_TASK DIRECTIONS_
Give every line of the material again, exactly as written.

### THE DATA

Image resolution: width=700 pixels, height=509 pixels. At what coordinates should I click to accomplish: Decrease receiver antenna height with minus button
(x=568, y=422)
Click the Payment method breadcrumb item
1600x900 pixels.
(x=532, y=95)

######

_TASK RESPONSE_
Image resolution: width=700 pixels, height=509 pixels. At what coordinates should I click to accomplish: Decrease receiver antenna height with minus button
(x=568, y=422)
Click the Payment method breadcrumb item
1600x900 pixels.
(x=532, y=95)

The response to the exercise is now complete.